15. The method of claim 1, wherein the retrieving of anomaly thresholds, behavioral baselines, and artificial-intelligence model parameters from the secure enclave comprises performing authenticated access transactions verified by integrity-checking circuitry, the secure enclave supplying read-only parameter values to the response control unit and tensor-processing processor through controlled interfaces, such that parameter integrity is preserved during runtime anomaly detection without permitting runtime modification by external traffic conditions, and wherein the synchronizing of the generating of the time-domain characteristics and the constructing of encrypted-flow descriptors by the timing controller comprises distributing clock-correction values derived from observed packet-arrival jitter, applying the clock-correction values to timestamp sequences before descriptor computation, and maintaining alignment between timing-derived features and descriptor state evolution to preserve temporal consistency across encrypted-flow analysis operations.
16. The method of claim 1, wherein the signal analysis unit maintains parallel temporal windows for the computation of inter-arrival timing variations, the parallel temporal windows being offset in time relative to one another and updated concurrently using shared timestamp sequences, and wherein timing-variation values computed within the offset windows are cross-correlated by the signal analysis unit to distinguish sustained encrypted-flow pacing behavior from transient packet scheduling artifacts introduced by network conditions, and wherein the morphometric extraction unit updates statistical dispersion quantities by incrementally adjusting previously stored dispersion values using weighted contribution factors derived from newly generated time-domain and frequency-domain characteristics, the weighted contribution factors being selected based on relative recency within the sliding temporal windows so that recent encrypted-flow behavior exerts greater influence on descriptor evolution than older packet observations.

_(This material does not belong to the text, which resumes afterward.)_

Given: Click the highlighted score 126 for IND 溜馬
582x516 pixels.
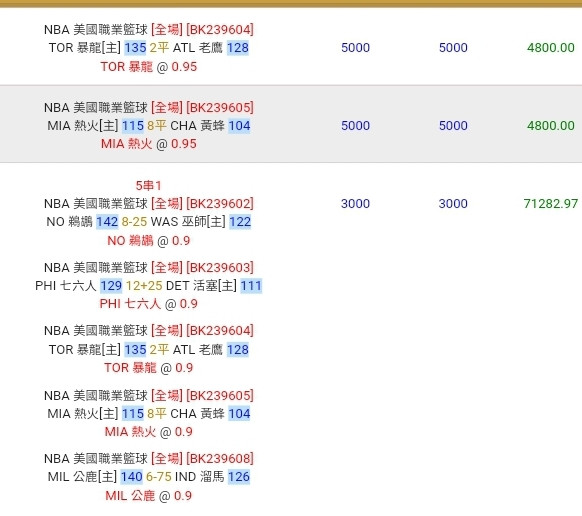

17. The method of claim 1, wherein the graph computation circuit manages behavioral graph complexity by selectively pruning inter-packet transition edges associated with descriptor-state changes below adaptive significance thresholds, the adaptive significance thresholds being computed from historical descriptor variability within the same encrypted flow, such that the behavioral graph retains only transitions that materially contribute to encrypted-flow behavior characterization without reconstructing or collapsing packet-state nodes, and wherein the tensor-processing processor refines anomaly score generation by temporally aligning descriptor-level divergence measurements with behavioral graph deviation patterns using synchronized index values supplied by the timing controller.